Il lato avverso della musica

Pubblicato in www.bluarte.it, febbraio 2011.

Più volte mi stato chiesto come sia possibile, per una persona che conosce ed ama la musica, poterne provare il fastidio. L’affermazione secondo cui musica e rumore sono due cose distinte e contrapposte ultimamente è divenuta uno slogan. Sindaci, vicesindaci e assessori comunali più volte hanno accusato di ignoranza e dispotismo chi protesta contro il disagio procurato da musica: strana contraddizione considerando che proprio nei luoghi della coercizione la musica ha sempre avuto un ruolo di pena inflitta o di sadico intrattenimento come già nei lager nazisti. Può sembrare un paradosso estremo ma anche l’attuale musica diffusa nei pubblici spazi ci perviene attraverso un ascolto coatto secondo un continuum di brevi brani musicali e fiumi di parole sulla base di ritmi persistenti. Ho avuto modo in passato di descrivere questo alone invasivo come un concerto che avvolge la metropoli, che e si insinua nelle menti sostituendosi al pensiero, al riposo e alla possibilità di leggere qualcosa. Eppure si tratta di “musica”, ovvero di suoni, melodie, timbri, parole, ovvero del peggiore dei rumori perché il ronzio di un motore, per quanto fastidioso, non si stampa nella memoria come invece la musica (anche quella che non piace) e la frase (anche se inutile e banale). E’ questo il nuovo inquinamento acustico. Dal rumore dell’industria si è passati a quello dell’informazione diffusa, della musica passiva, parassita e della pervasività dei messaggi promozionali: trattandosi suoni e frasi che vanno captate e decifrate, il volume sonoro non potrà mai limitarsi al sottofondo. La gente si difende dall’alone invasivo isolandosi coi sensi se non attraverso l’assuefazione all’ascolto continuo che a propria produce altro inquinamento ( il barista si intrattiene con la radio a volume alto nel suo locale), il tutto in una sorta sordità mentale che si va generalizzando con conseguenze talora drammatiche. Recenti studi sugli incidenti stradali rilevati annualmente mostrerebbero un significativo legame tra l’aumento di un certo tipo di sinistri e l’uso delle tecnologie in strada. E le prime vittime sono i pedoni, specie da quando l’uso di iPod in strada è divenuto abitudine.

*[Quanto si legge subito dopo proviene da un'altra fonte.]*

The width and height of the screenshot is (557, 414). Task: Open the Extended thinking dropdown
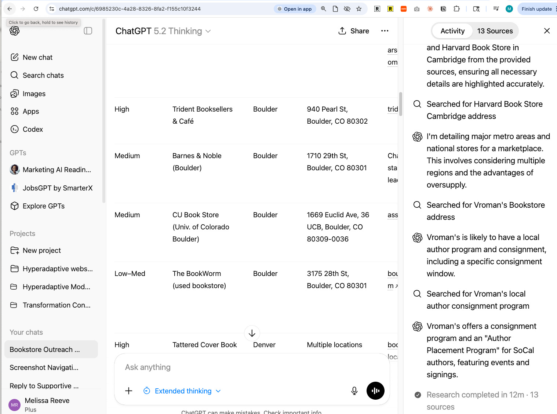(x=182, y=391)
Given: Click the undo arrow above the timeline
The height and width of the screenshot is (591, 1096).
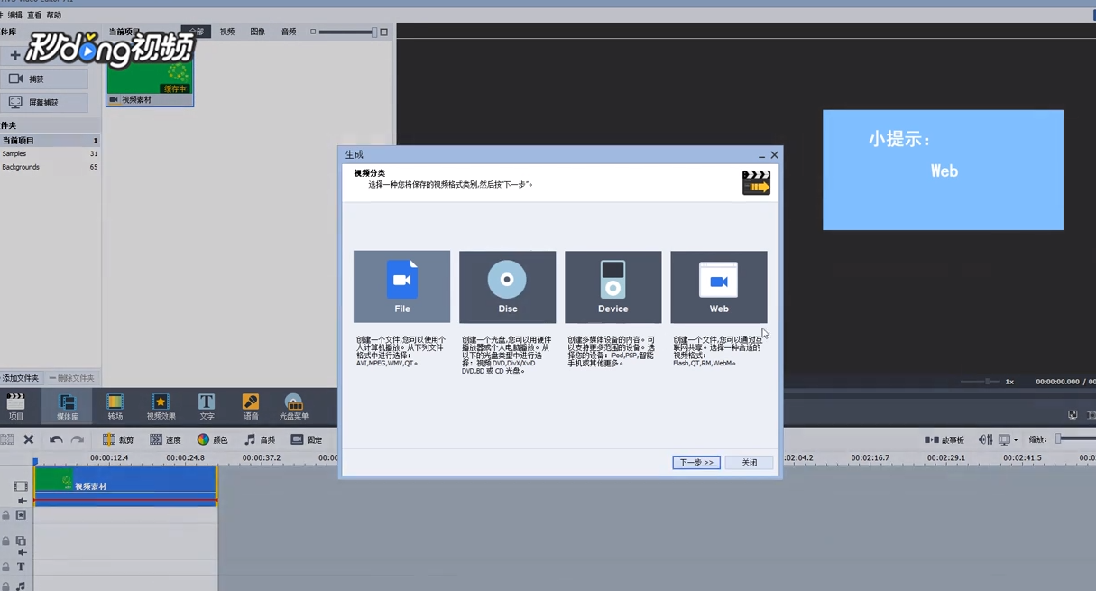Looking at the screenshot, I should [x=56, y=439].
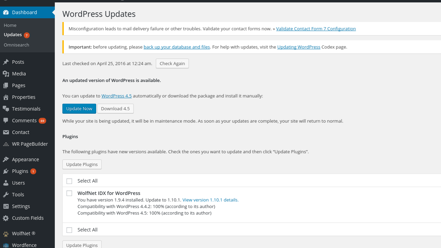The height and width of the screenshot is (248, 441).
Task: Click the Posts pushpin icon
Action: click(x=6, y=62)
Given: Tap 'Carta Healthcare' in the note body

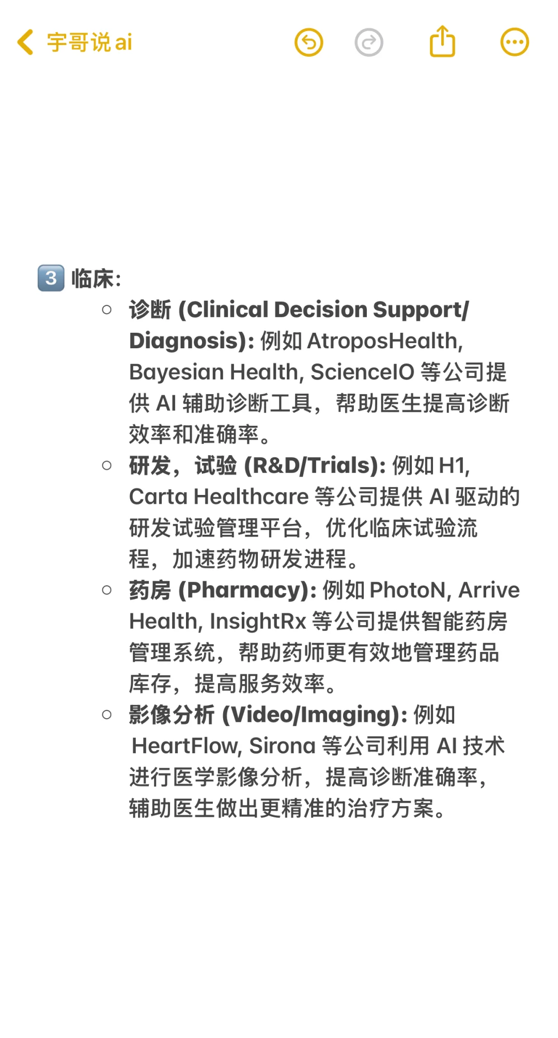Looking at the screenshot, I should tap(219, 497).
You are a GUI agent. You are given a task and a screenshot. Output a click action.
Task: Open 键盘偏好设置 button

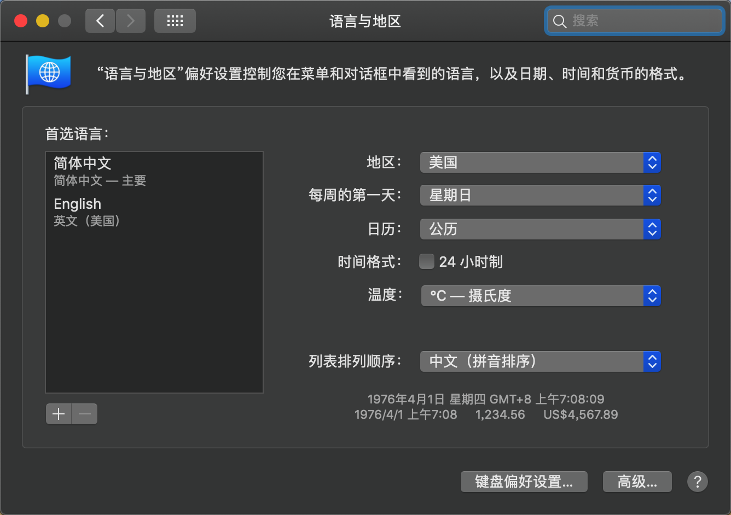pos(524,482)
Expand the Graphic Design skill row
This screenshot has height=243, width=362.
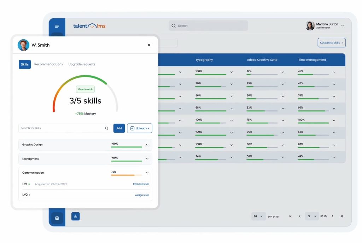tap(147, 145)
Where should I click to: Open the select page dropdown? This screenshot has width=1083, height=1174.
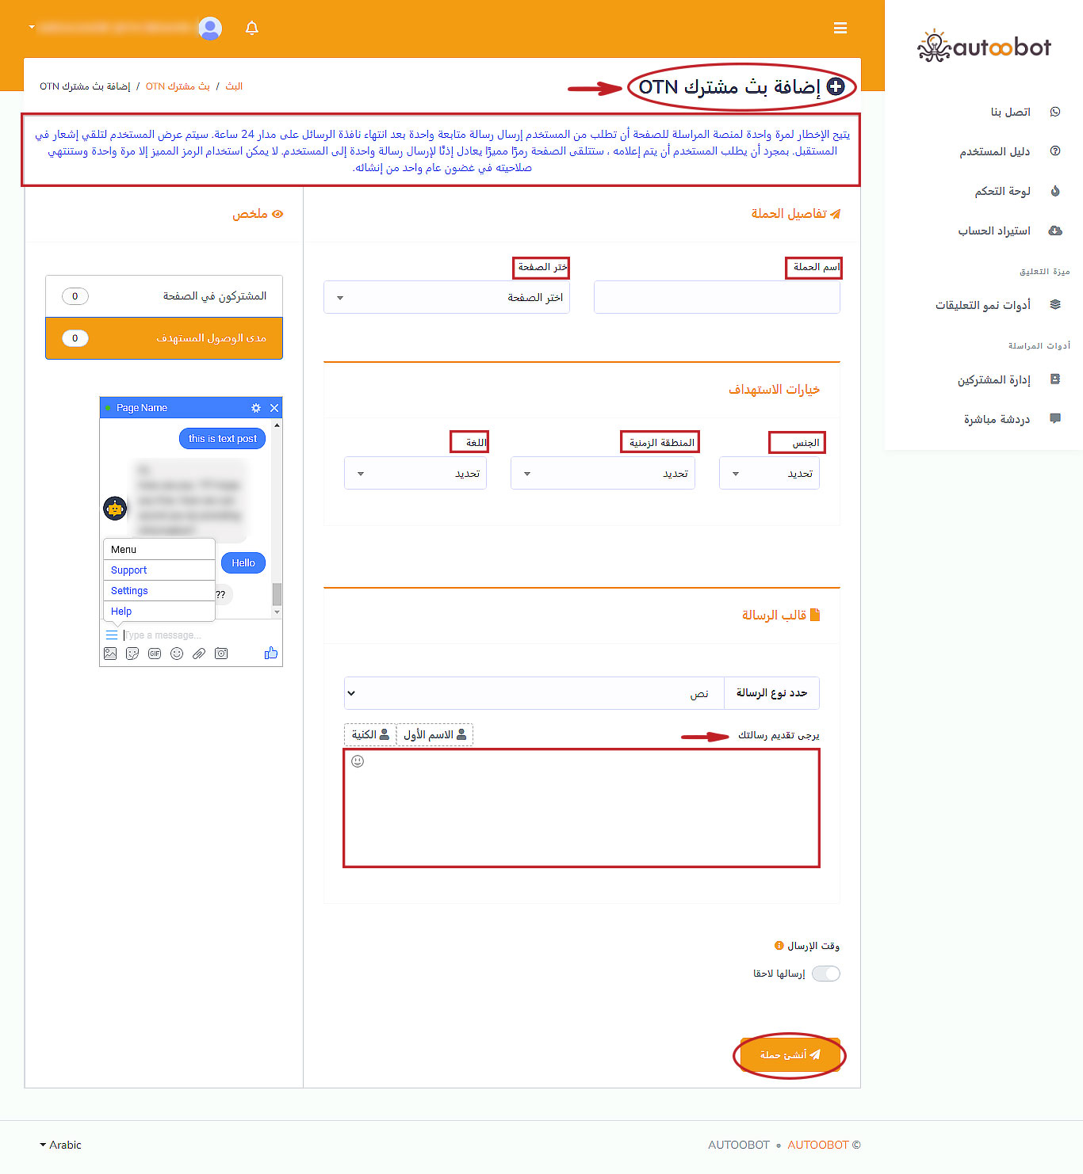coord(446,298)
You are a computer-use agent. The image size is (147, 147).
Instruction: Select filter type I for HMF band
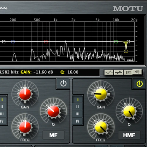pos(77,100)
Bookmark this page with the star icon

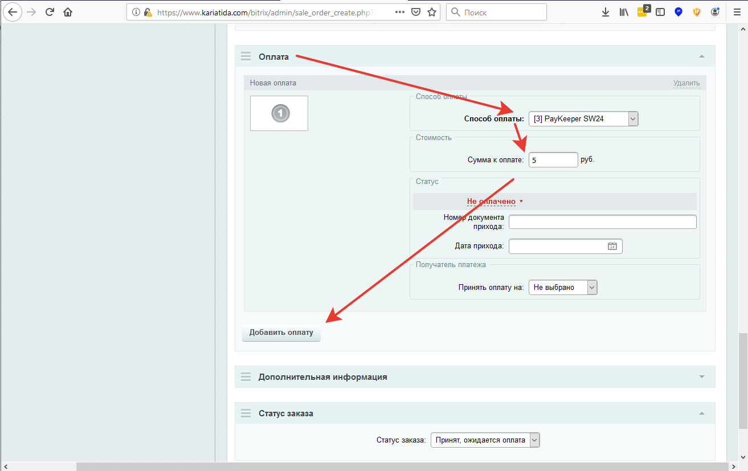click(432, 12)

Diversamente da quella fisiologica, la sordità causata da “altro” ascolto, oltre all’udito coinvolge la vista, basti pensare allo sguardo vitreo del ciclista avvolto negli auricolari o a quello distratto dell’automobilista al telefono. Pensiamo anche al disorientamento di chi ha trascorso molte ore in ambiente assordante, o di chi è costretto all’insonnia per via di locali ed eventi notturni: malessere e stanchezza si manifestano il giorno dopo e si accumulano nel tempo.
Torniamo adesso al quesito iniziale per cui, specie chi ama far musica ed ascoltarla non dovrebbe mai esserne disturbato. Il rumore continua ad essere misurato in termini di “quantità” ma i messaggi musicali e parlati catturano l’attenzione indipendentemente dai decibel. La “qualità” del rumore caratterizza l’attuale paesaggio dei sensi, e i musicisti sono particolarmente sensibili all’irruenza di sonorità estranee che invadono i luoghi del quotidiano con grande facilità: la stessa facilità con cui queste interferenze potrebbero retrocedere visto che in questo caso non occorrerebbe l’abbattimento di muri e altre barriere.
Così come gli oncologi per primi hanno reso noti i danni da fumo passivo, musicisti, conoscitori, ascoltatori attenti, ovvero “medici del suono” possono denunciare l’ascolto passivo e invasivo di musica e informazioni amplificate, con maggiore autorevolezza rispetto ad altri: per salvaguardare la salute di ognuno e per difendere un patrimonio che non merita certo di essere sottostimato quale la musica.